Хороша классовая борьба в сердце старого мира — царском дворце! А вот обличительный титр: «Зимний насчитывает 200 одних уборных». Для показа ужасов царизма ничего, конечно, лучше не придумаешь. Восставший народ, однако, не дремлет — ищет грозного противника, чтобы дать ему «последний и решительный». Перед ошарашенным зрителем мелькают кадры: «Матрос. / Статуя. / Бидэ. / Матрос брезгливо вытирает штык. / Ворошит белье. / Ломает решетки. / Чемоданы. / В белье находит ударниц. / Ударницы на коленях. / Летит белье. / Матрос "уф" и закуривает».

«После юбилейных просмотров картины "Октябрь", — меланхолически констатировали Эйзенштейн и Александров, — целым рядом товарищей сделаны замечания…» Словом, товарищи доверчиво собрались посмотреть, как отобразит их доблести цвет советской кинематографии, но увиденное настолько не соответствовало зрительским ожиданиям, что ленту пришлось перекраивать.
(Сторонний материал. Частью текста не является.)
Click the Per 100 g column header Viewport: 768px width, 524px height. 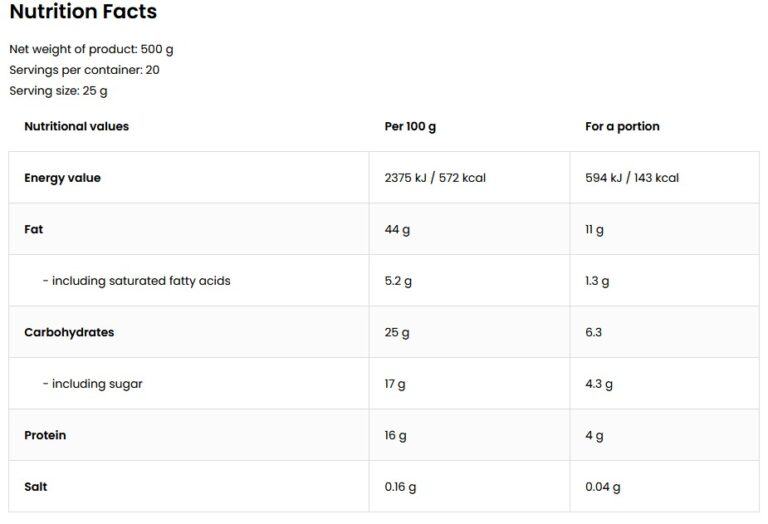410,127
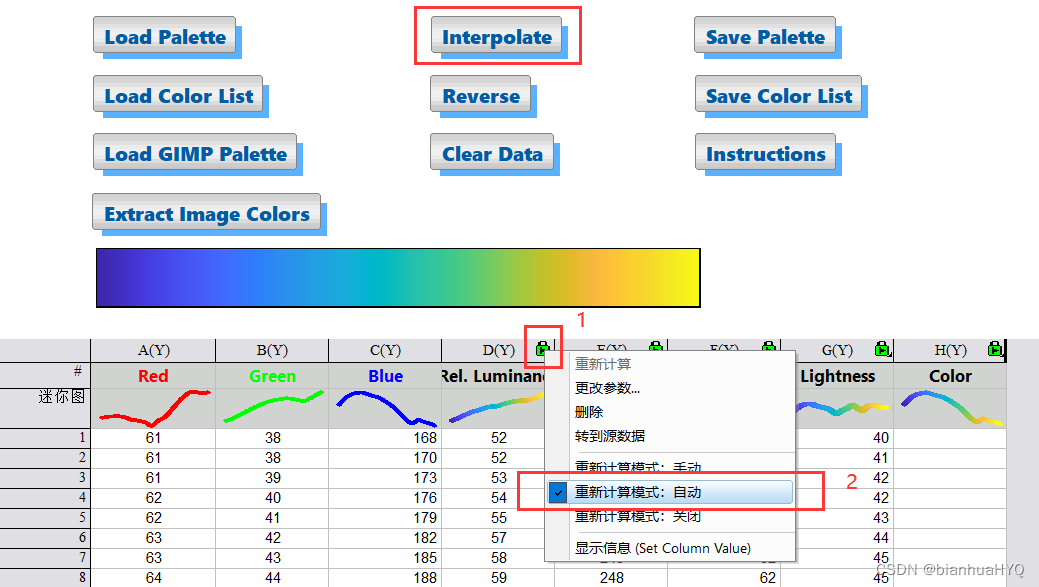1039x587 pixels.
Task: Click the green lock icon on column D(Y)
Action: point(542,349)

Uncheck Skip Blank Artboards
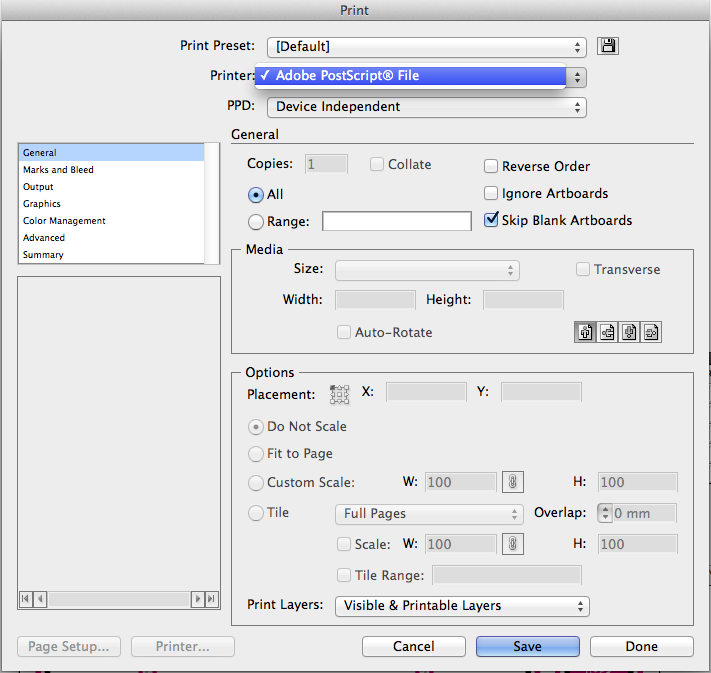[x=492, y=220]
Анатолий Васильевич Луначарский никаких замечаний не делал, он сразу назвал картину шедевром и даже вознес над прославленным «Потемкиным»: то, мол, был музыкальный этюд, здесь же предстала истинная симфония. Но голос наркома просвещения прозвучал одиноко — широкие массы «Октябрь» не смотрели, а знатоки отзывались о нем столь «диалектически», что и не разберешь, провал это или достижение. Двойственное отношение к ленте афористично выразил Всеволод Пудовкин: «Как хотел бы я иметь неудачу такой силы!» Это желание, кстати, сбылось: фильмы Пудовкина начала 1930?х годов, вызвавшие всеобщее недоумение, до сих пор толком не исследованы.

Лапидарно отозвался об «Октябре» Дзига Вертов: «Лебединая песнь крысы, бегущей с тонущего корабля». Каково зрелище: крыса, на бегу исполняющая лебединую песню! Виктор Шкловский не был столь радикален: в краткой статье с мутноватым содержанием, странными выводами и знаменательным названием «Конец барокко. Письмо Эйзенштейну» (1932) он наставлял заплутавшего в трех соснах мастера: «Вы победили Керенского, развели мост и все же не взяли Зимний дворец. Нужно брать простую вещь, как всякую вещь, как простую. Время барокко прошло». Словом, «Октябрь» — блистательный тупик, занятное баловство в эпоху, когда в дверь стучится искусство большого реалистического дыхания.

«Гении — плохие исполнители заказов», — прозвучало в эфире радиостанции «Орфей». Потому столь непригодным для пропаганды идей Октября оказался «Октябрь» Эйзенштейна, нагрузившего ленту интеллектуальной рефлексией и давшего волю личным пристрастиям и комплексам.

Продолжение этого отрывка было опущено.